Radish foliage is refreshing (perhaps spotty when you’ve nearly eaten the crop) for a few weeks, to be replaced by warm-weather annuals.
A border of feathery carrots last even longer, thin seedlings only an inch apart, and pull and eat alternate plants while they’re still baby-sweet and succulent. Both of these vegetables are best used in formal lines.
Informal Edgings
For informal edgings, try lettuce, particularly the varieties that stand well in hot weather.
The small, tight heads of ‘Bibb’ are pretty but less lasting than loose-leaf ‘Grand Rapids’ or its longer-lived relative, `Slobolt,’ with thick clusters of ruffled leaves.
Pick and serve the outer leaves and let the rest remain as decoration. All-America ‘Ruby’ also holds up well, and its finely frilled, wine-red foliage is extremely effective.
Neat Edge in Garden Walks
As a neat edge along garden walks, strawberry ‘Baron Soiemacher’ can’t be beaten. It’s a perennial, to be started from seed or small purchased plants.
It’s laden all summer with small strawberries (delicious when crushed and smothered in sugar).
And each plant can be divided into several, each spring to extend your edging to any length at a minimum cost.
Edging With Herbs
Among the herbs, there are many attractive edging plants. Parsley, of course, and chives.
If the chives aren’t cut too severely, they make airy fountains of foliage and rosy purple flowers.
Salad bur-net is a perennial from which you can cut cucumber-flavored leaves for salads. The first-year seed is sown.
Sage for Edging
Sage is offered by one supplier in “low, compact form” for edging; plant it close and keep it clipped.
Another grower has the variety ‘Tricolor,’ with gray-green leaves marked with white and pink, that stays naturally under one foot tall.
Winter savory is also recommended as an edging plant. Or try fragrant lavender with white-felted leaves, and clip it to any size or shape.
Munstead Strain
The Munstead strain is especially dwarf and plump; ‘Ilideote’ is hardest for northern gardens.
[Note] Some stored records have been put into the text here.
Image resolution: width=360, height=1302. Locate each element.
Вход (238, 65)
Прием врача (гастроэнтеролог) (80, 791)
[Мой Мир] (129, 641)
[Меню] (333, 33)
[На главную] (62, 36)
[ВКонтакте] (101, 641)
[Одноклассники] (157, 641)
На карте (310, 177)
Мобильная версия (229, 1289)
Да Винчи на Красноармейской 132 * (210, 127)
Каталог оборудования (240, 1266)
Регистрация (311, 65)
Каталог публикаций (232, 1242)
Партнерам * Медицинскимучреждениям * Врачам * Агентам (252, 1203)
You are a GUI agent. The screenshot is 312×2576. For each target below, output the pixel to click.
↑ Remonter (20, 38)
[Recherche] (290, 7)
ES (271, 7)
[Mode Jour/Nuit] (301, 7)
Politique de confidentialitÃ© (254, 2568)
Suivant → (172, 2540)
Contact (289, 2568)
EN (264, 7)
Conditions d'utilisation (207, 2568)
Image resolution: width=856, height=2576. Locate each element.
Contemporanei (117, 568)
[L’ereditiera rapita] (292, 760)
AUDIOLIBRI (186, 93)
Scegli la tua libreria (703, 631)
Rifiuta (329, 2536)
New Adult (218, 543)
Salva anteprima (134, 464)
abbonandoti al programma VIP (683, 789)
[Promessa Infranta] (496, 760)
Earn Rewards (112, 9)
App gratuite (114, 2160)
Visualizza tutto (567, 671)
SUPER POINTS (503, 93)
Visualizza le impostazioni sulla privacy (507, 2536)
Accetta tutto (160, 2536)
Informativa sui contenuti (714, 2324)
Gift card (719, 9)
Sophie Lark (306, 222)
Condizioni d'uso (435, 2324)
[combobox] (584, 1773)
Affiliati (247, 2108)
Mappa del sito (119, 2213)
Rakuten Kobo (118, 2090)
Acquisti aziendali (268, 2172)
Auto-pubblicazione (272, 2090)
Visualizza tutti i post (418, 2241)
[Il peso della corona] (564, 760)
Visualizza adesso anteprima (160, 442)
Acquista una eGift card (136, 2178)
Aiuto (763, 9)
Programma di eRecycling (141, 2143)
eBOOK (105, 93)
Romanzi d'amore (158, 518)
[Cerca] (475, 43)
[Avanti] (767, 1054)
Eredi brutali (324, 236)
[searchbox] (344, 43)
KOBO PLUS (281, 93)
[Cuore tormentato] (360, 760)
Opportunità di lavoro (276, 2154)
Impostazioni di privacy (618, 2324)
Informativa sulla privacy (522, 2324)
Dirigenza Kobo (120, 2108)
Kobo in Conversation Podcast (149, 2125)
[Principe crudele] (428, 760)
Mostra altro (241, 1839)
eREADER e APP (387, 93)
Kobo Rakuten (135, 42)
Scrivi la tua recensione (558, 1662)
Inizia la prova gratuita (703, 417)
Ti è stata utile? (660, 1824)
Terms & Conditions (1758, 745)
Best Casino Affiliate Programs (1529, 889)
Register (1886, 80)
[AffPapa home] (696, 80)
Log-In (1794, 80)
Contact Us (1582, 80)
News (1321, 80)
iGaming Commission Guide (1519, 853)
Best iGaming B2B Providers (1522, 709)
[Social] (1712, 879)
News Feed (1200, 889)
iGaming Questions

One caution about planting edibles with ornamentals — dispense them with sprays and dust. You can’t put insecticides on one plant without the danger that it will drift over to something you intend to eat.
And then, there are grasses! Not the fast-spreading perennial types, of course, but several that keep clumpy and make utterly delightful edgings.
Variegated Oat Grass
One of my favorites is variegated oat grass (Arrhenatherum tuberosum variegatum).
Even lighter and airier, and silver-blue in color, is blue fescue (Festuca ovina glauca) with tight, upright sprays of round, wiry leaves.
It seems to be indestructible. Lily-turf (Liriope spicata) has extra assets in its spikes of wee blue flowers followed by waxy blue-black berries.
Lovely Flowering Annuals
There are also several lovely flowering annuals infrequently used for edgings. For example, six-inch nemophila, called baby blue eyes, produces white-eyed, bright blue flowers all summer in the sun or semi-shade.
Dimorphotheca, Cape marigold, stays under one foot while it fills out into plump little bushes with large daisy-like flowers in glowing South African hues.
Echium’s blue cup flowers nearly cover the compact, ten-inch plants. Six-inch linaria `Fairy Bouquet’ makes a mosaic of miniature snapdragon flowers.
Phacella is available in the low form, P. campanularia, with bronzy green leaves and wide open blue, white, or purple flowers.